The study, which appears in the February issue of the journal Pediatrics, found elevated levels of phthalates in the urine of babies who recently had baby products applied to them. The federal government does not limit their use, even though California and some European countries will have restricted their use beginning in 2009. Although the Food and Drug Administration stated that this study “has no compelling evidence that phthalates pose a safety risk when used in cosmetics,” it has many parents paying closer attention to what products they are putting on their children.
“We really need to take a look at the number of products we use on a daily basis and figure out what we truly need,” said Stacy Malkan, spokeswoman for the Campaign for Safe Cosmetics and author of Not Just a Pretty Face: The Ugly Side of the Cosmetic Industry.
According to Malkan, these chemicals do not remain in the body for long periods of time. They can be flushed out within 24 hours. However, due to the ubiquitous use of the chemicals in thousands of personal care products used daily, we are continuously exposed to them.
Malkan said that phthalates are hormone disruptors and block the production of testosterone. This can cause problems in utero as well as through adulthood, causing a cascade of reproductive issues.
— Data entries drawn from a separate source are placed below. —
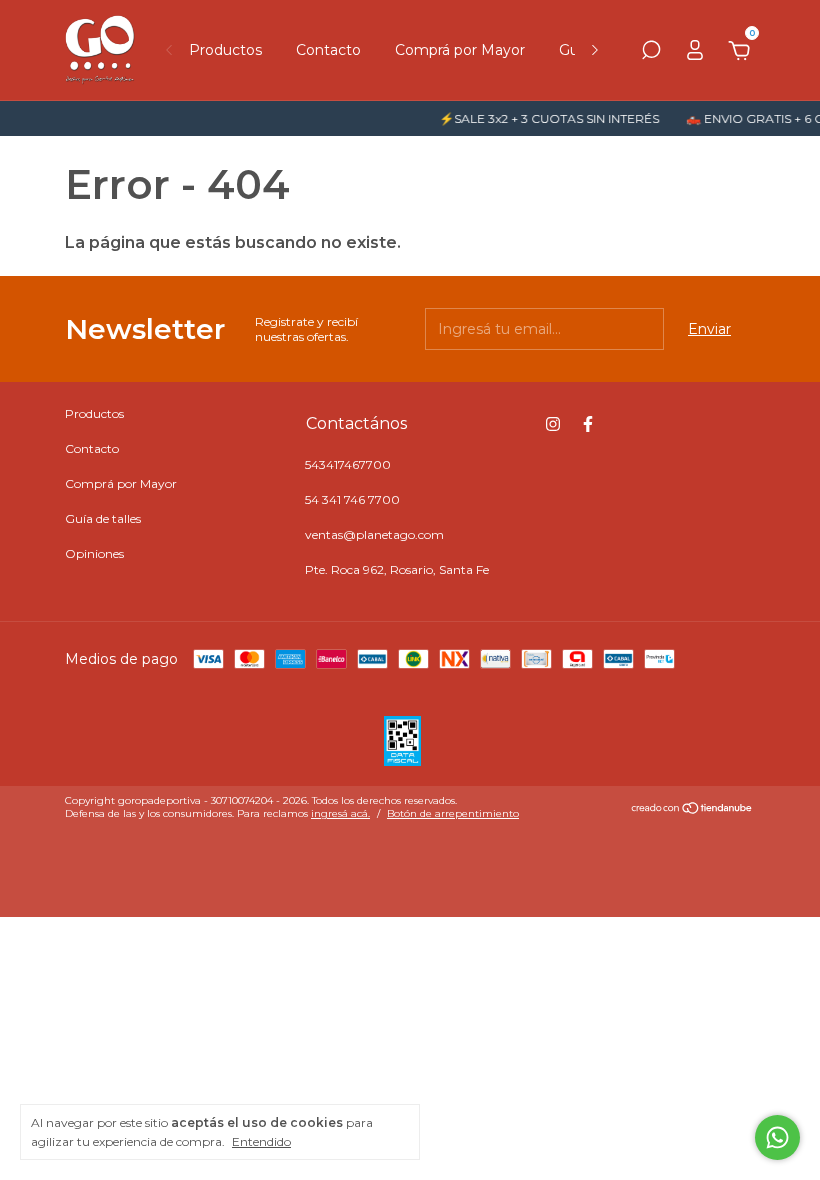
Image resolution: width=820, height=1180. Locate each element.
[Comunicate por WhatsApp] (777, 1137)
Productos (225, 50)
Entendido (261, 1141)
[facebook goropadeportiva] (588, 424)
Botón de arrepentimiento (453, 813)
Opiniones (94, 553)
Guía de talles (103, 518)
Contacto (328, 50)
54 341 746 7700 (352, 499)
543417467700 (348, 464)
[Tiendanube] (692, 810)
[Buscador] (651, 53)
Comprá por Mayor (460, 50)
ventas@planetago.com (374, 534)
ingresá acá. (340, 813)
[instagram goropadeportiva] (553, 424)
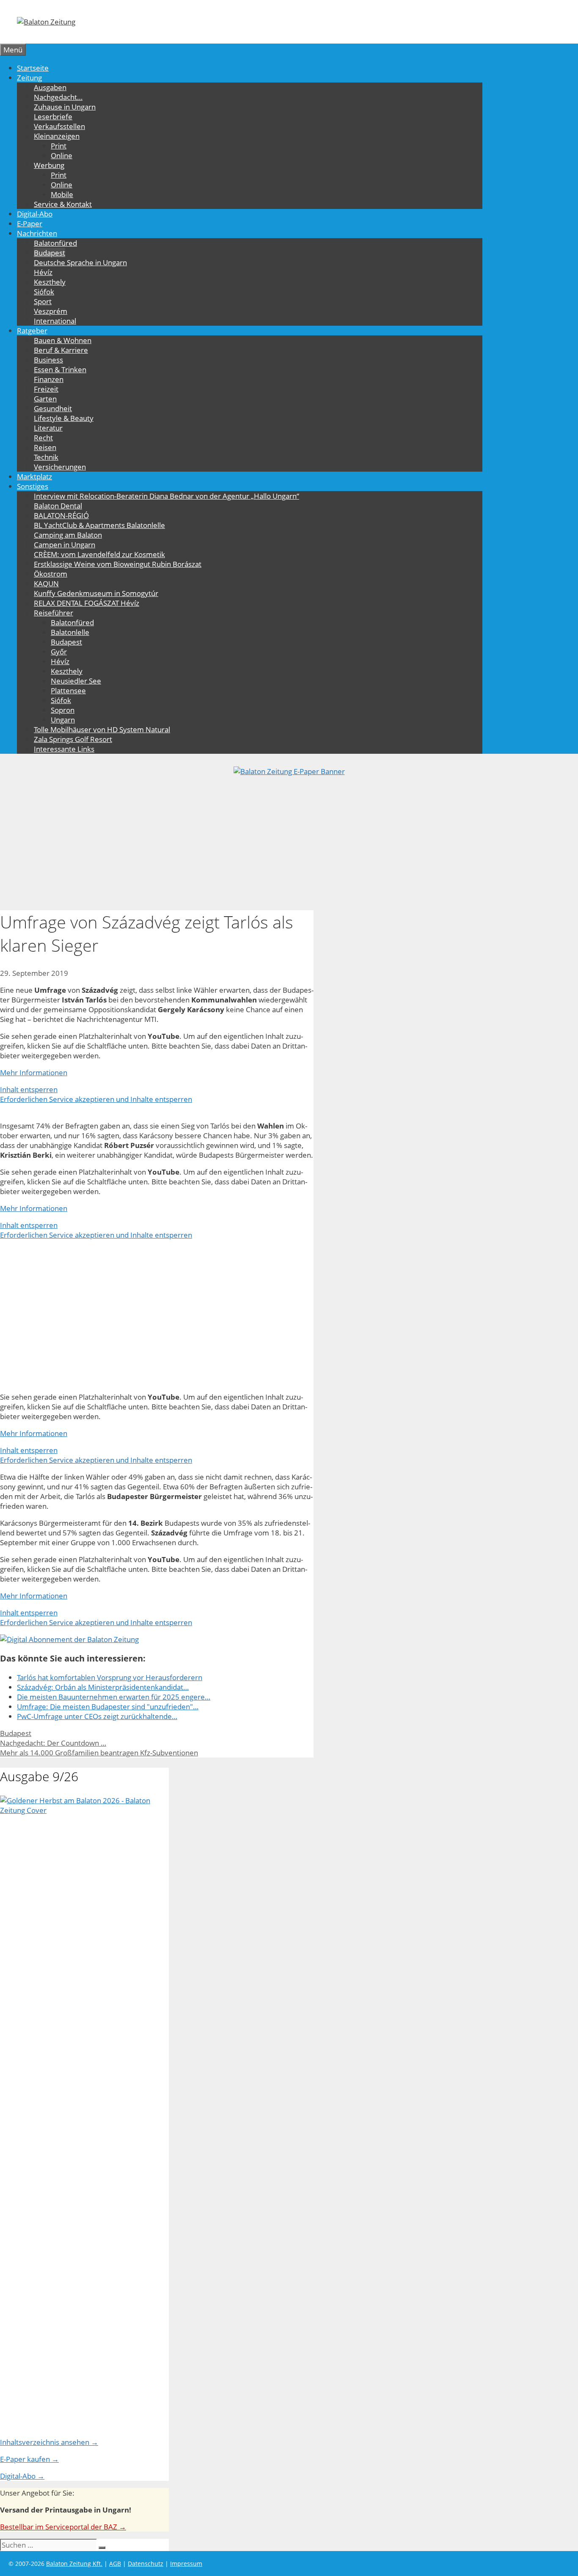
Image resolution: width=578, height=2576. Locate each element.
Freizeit (46, 389)
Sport (43, 301)
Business (48, 360)
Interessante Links (64, 749)
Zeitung (29, 77)
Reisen (45, 447)
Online (61, 155)
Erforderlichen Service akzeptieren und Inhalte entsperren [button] (96, 1099)
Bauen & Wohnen (62, 340)
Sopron (62, 710)
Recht (43, 437)
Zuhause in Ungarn (65, 107)
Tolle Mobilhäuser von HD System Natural (102, 729)
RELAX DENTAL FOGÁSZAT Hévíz (86, 603)
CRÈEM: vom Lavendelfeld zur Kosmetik (99, 554)
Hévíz (43, 272)
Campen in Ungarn (64, 544)
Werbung (49, 165)
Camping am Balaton (68, 535)
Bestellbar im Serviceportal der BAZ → (63, 2527)
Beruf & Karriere (61, 350)
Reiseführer (53, 613)
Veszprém (50, 311)
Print (58, 146)
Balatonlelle (70, 632)
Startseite (33, 68)
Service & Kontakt (63, 204)
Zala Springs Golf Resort (73, 739)
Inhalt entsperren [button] (29, 1089)
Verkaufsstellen (59, 126)
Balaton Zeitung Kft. (74, 2564)
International (55, 321)
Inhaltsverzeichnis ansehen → (49, 2442)
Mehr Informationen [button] (33, 1072)
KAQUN (46, 583)
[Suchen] (102, 2547)
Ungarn (63, 720)
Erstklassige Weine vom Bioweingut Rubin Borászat (117, 564)
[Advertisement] (289, 839)
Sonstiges (32, 486)
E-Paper (29, 223)
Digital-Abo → (22, 2476)
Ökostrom (50, 574)
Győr (59, 651)
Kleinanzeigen (57, 136)
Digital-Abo (34, 214)
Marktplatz (34, 476)
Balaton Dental (58, 506)
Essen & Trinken (60, 369)
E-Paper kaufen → (29, 2459)
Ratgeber (32, 330)
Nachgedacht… (58, 97)
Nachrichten (37, 233)
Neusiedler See (76, 681)
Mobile (62, 194)
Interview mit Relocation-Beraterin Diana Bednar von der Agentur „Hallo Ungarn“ (166, 496)
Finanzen (48, 379)
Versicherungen (60, 467)
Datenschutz (145, 2564)
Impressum (186, 2564)
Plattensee (68, 690)
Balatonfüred (55, 243)
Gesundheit (53, 408)
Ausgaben (50, 87)
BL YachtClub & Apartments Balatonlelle (99, 525)
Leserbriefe (53, 116)
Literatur (48, 428)
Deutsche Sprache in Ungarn (80, 262)
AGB (115, 2564)
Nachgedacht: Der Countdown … (53, 1743)
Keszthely (50, 282)
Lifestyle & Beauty (64, 418)
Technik (46, 457)
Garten (45, 399)
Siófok (44, 292)
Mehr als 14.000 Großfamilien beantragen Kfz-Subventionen (99, 1753)
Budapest (49, 253)
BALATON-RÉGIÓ (61, 515)
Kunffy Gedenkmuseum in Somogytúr (96, 593)
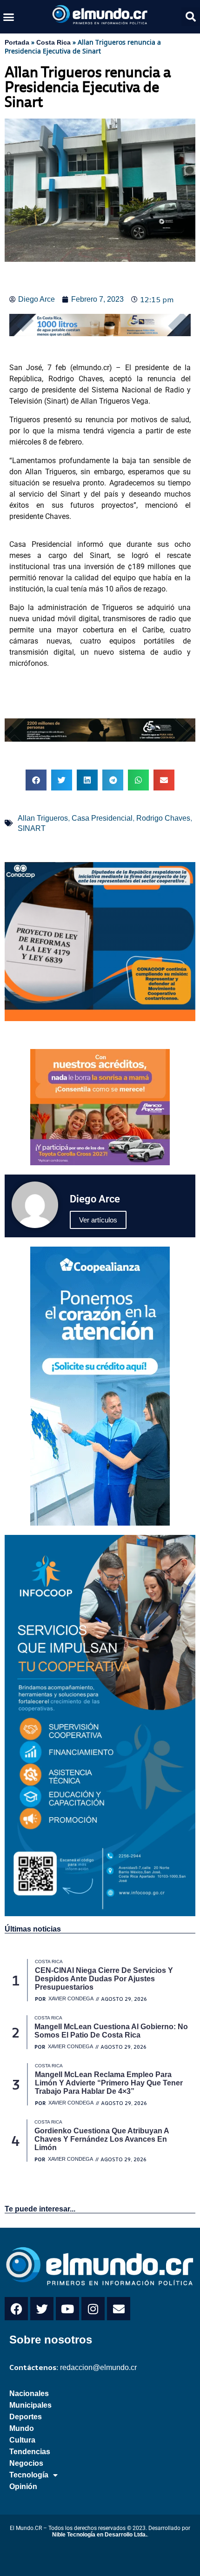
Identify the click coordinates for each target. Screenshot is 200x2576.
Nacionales (29, 2393)
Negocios (26, 2463)
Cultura (22, 2440)
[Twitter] (41, 2308)
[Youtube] (67, 2308)
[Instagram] (93, 2308)
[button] (9, 17)
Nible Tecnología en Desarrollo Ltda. (99, 2534)
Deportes (25, 2417)
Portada (17, 42)
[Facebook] (16, 2308)
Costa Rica (53, 42)
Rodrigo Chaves (163, 818)
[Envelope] (118, 2308)
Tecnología (28, 2475)
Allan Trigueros (43, 818)
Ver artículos (98, 1220)
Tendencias (29, 2452)
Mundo (21, 2428)
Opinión (23, 2486)
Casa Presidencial (102, 818)
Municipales (30, 2405)
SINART (32, 828)
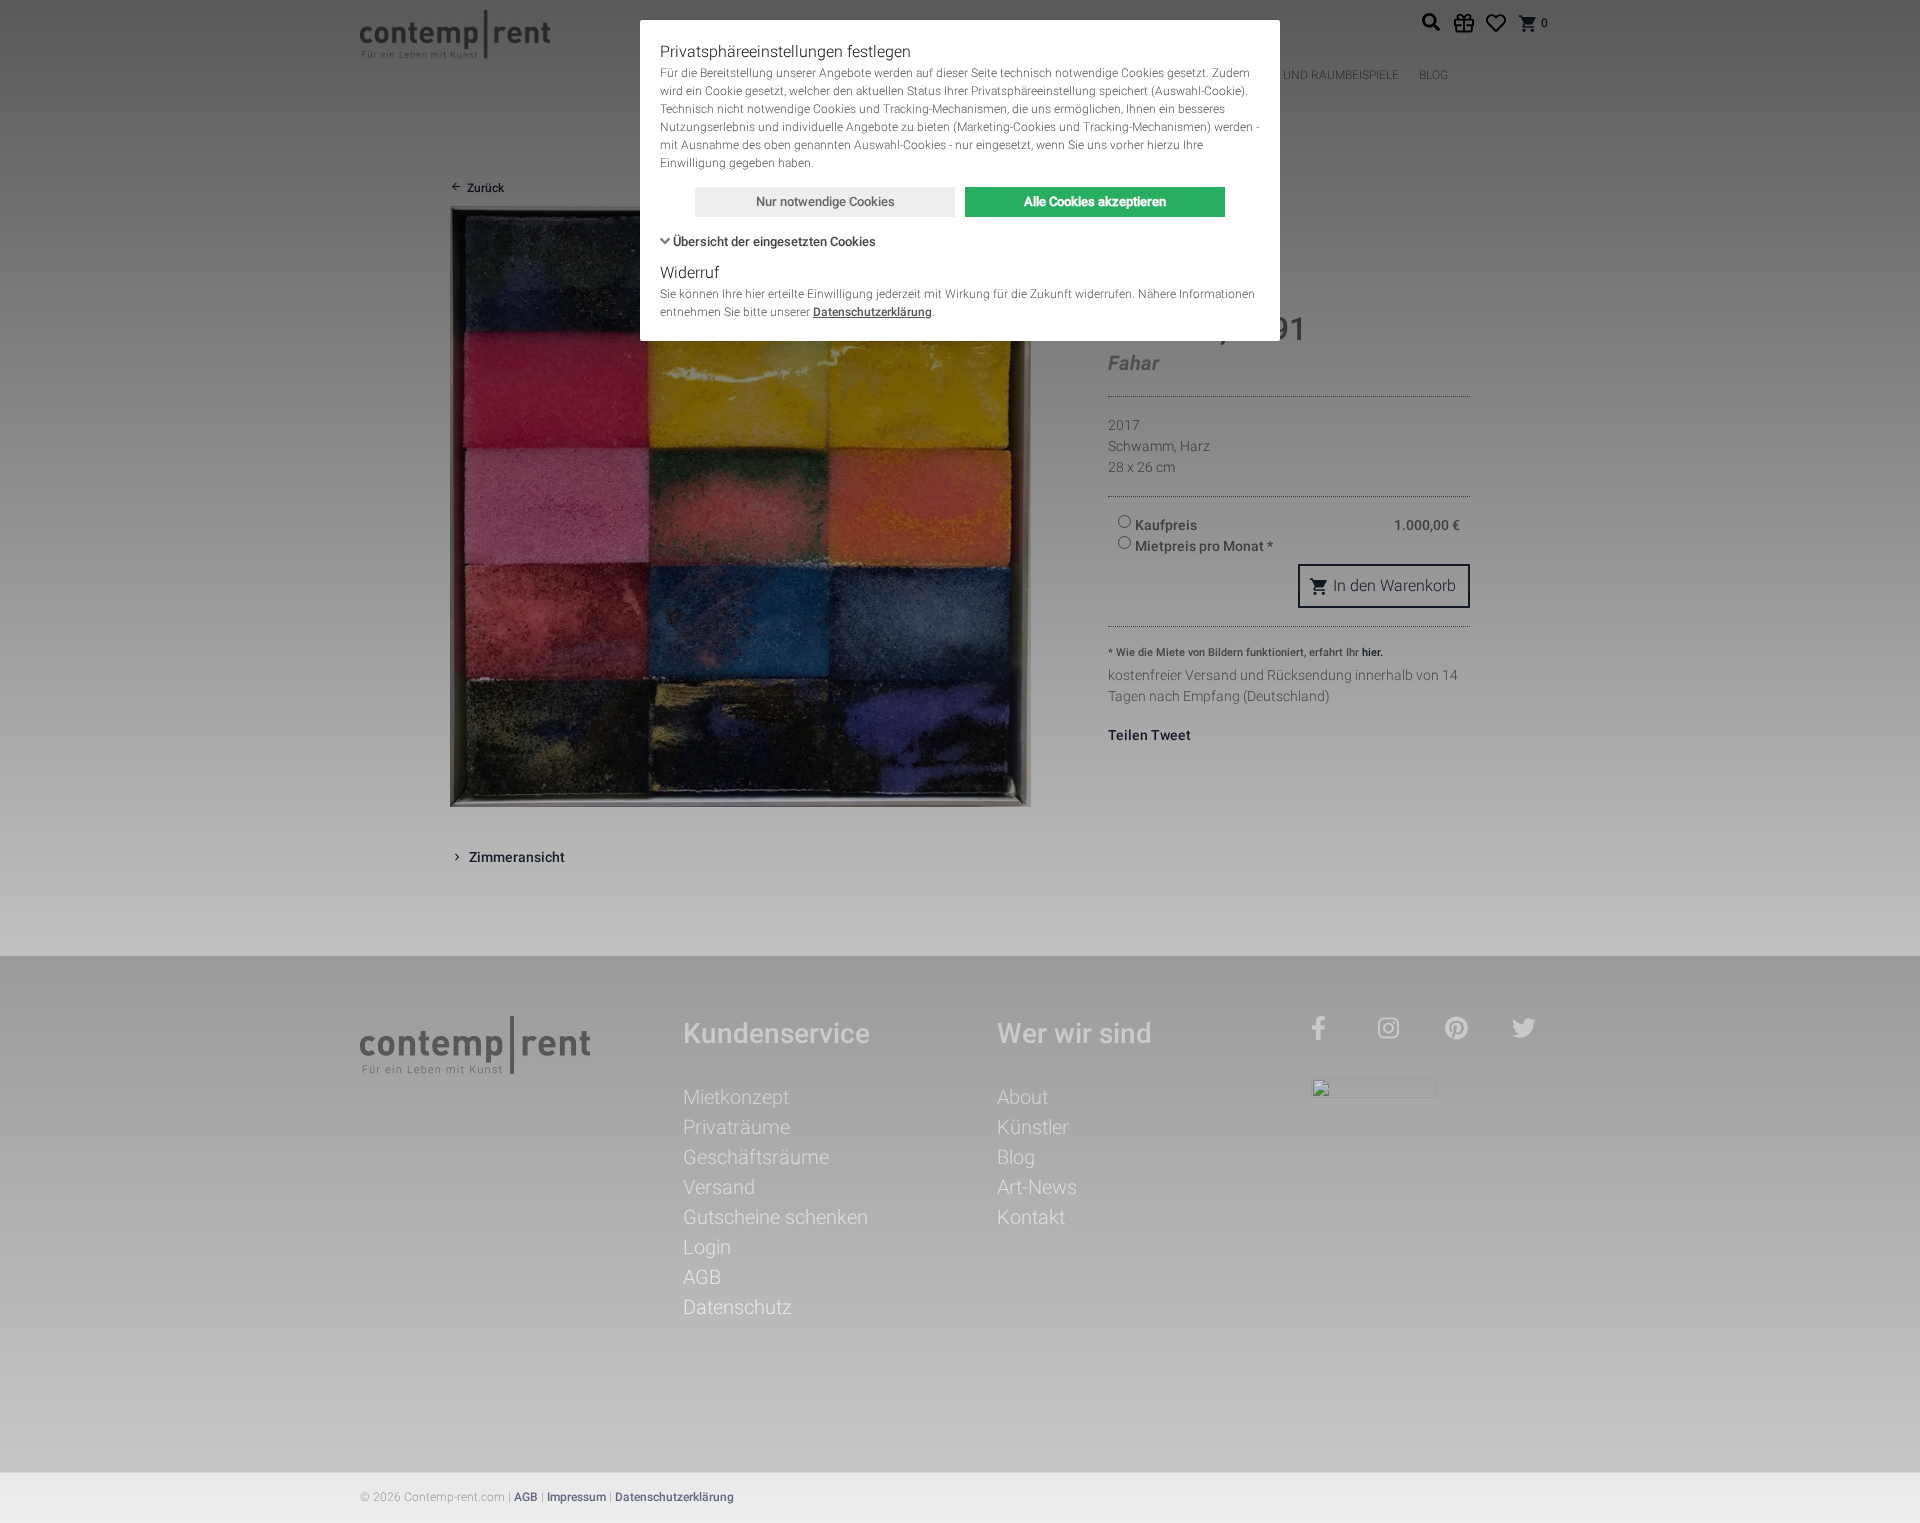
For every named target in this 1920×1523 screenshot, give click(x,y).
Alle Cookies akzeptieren (1095, 201)
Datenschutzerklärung (872, 312)
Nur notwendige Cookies (825, 201)
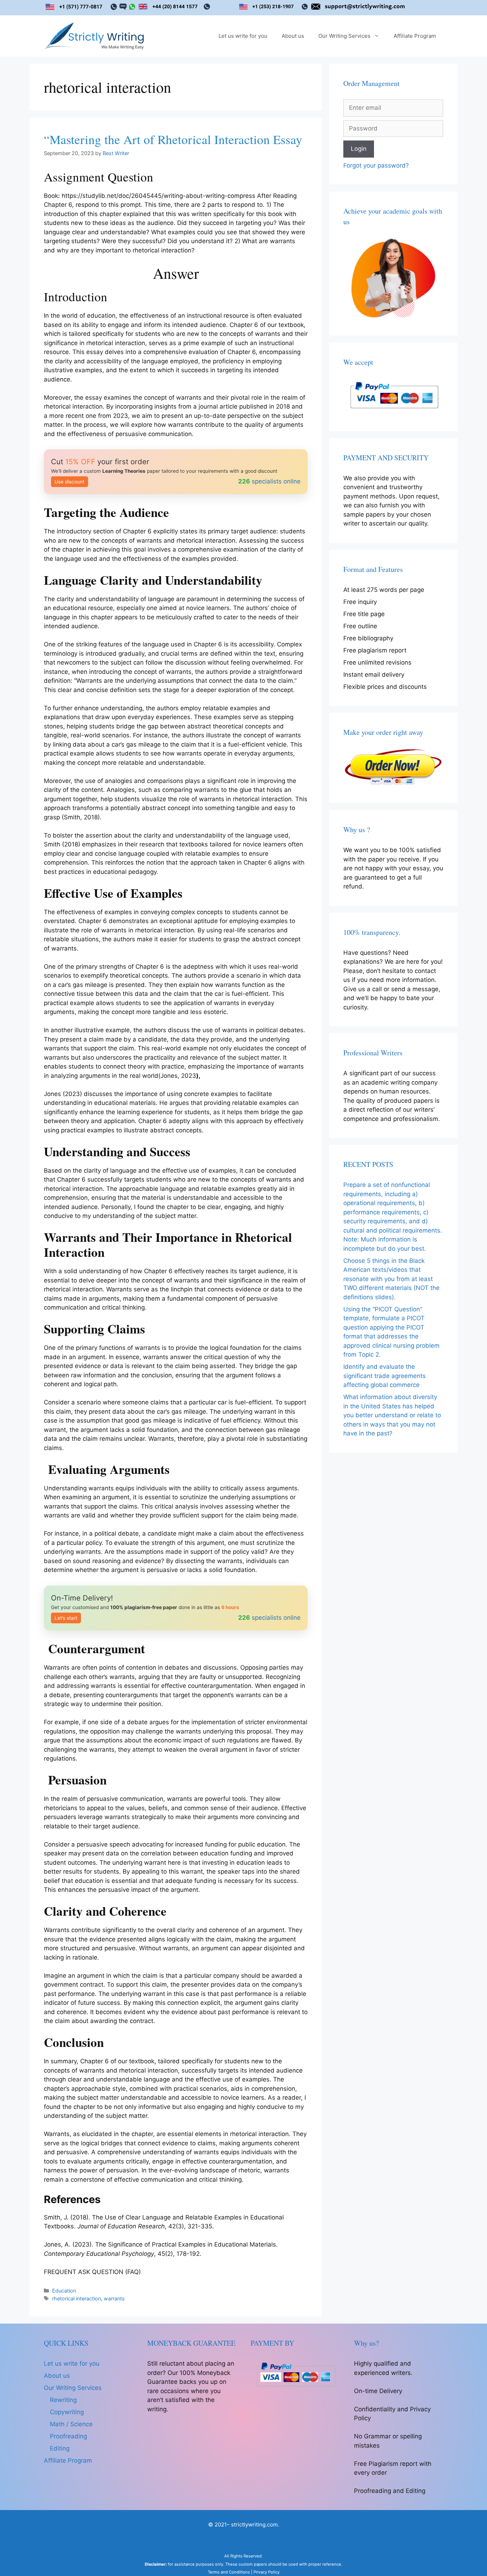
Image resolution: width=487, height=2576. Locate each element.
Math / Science (71, 2424)
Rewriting (63, 2399)
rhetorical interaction (76, 2298)
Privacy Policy (266, 2572)
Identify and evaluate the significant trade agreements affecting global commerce (384, 1375)
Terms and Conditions (229, 2572)
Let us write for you (243, 35)
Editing (60, 2448)
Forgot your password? (376, 165)
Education (64, 2291)
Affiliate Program (415, 35)
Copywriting (67, 2412)
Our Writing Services (344, 35)
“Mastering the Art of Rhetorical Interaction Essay (173, 139)
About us (293, 35)
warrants (114, 2298)
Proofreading (68, 2436)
The chemicals have been linked to undescended testicles, testicular tumors, low fertility and infertility. “This study directly correlates the phthalate level in babies with the use of personal care products,” Malkan said. “Reproductive toxins just do not belong in baby shampoos and lotions.”
Of the 163 babies between two and 28 months that participated in the study, 100 percent of them had at least one phthalate, and 80 percent had at least seven different types.
But many parents are stuck with their hands tied, because retail products aren’t required to list individual ingredients of fragrances, which are a common phthalate source.
A group of concerned mothers on a Babyfit.com message board have decided to take it upon themselves to learn more about the ingredients in the products they are using, and make drastic changes to ensure to the best of their ability that their children remain safe. After one mother posted a link to the Web site (www.cosmeticdatabase.com) , the floodgates opened up.
Some of the sentiments were:
“Between the BPA and the phthalates, I want to scream. This just is not fair to our children. I shudder to think about the possible harm I’ve already caused.”
“I have always tried to be cautious about what I put in and on my body, but this just takes it to a whole new level! Companies don’t even have to add these bad ingredients on their lists, so how are we to be sure?”
“We need to demand better of these companies. Most chemicals and preservatives are added because it is cheaper and increases shelf life. They aren’t necessary.”
“I just lost someone close to me to cancer and the statistics say 1 out of every 3 people will get cancer… Why? So we can buy cheap crap?”
“I had worked in an environmental lab for seven years before I quit to become a stay-at-home-mom. If you ladies saw what I saw, you would lose your minds.”
Every day, children are exposed to an average of 27 personal care ingredients that have not been found safe for kids, according to a national survey conducted in 2007 by Environmental Working Group (EWG), creator of (cosmeticdatabase.com) .
A search for Huggies Baby Lotion with Chamomile and Lavender reveals a wealth of information about the product, including but not limited to: its ranking (both as an average for the entire project and per ingredient), whether or not it does animal testing, and a list of concerns (cancer, endocrine disruption, allergies, developmental/reproductive toxicity) paralleled with each specific ingredient.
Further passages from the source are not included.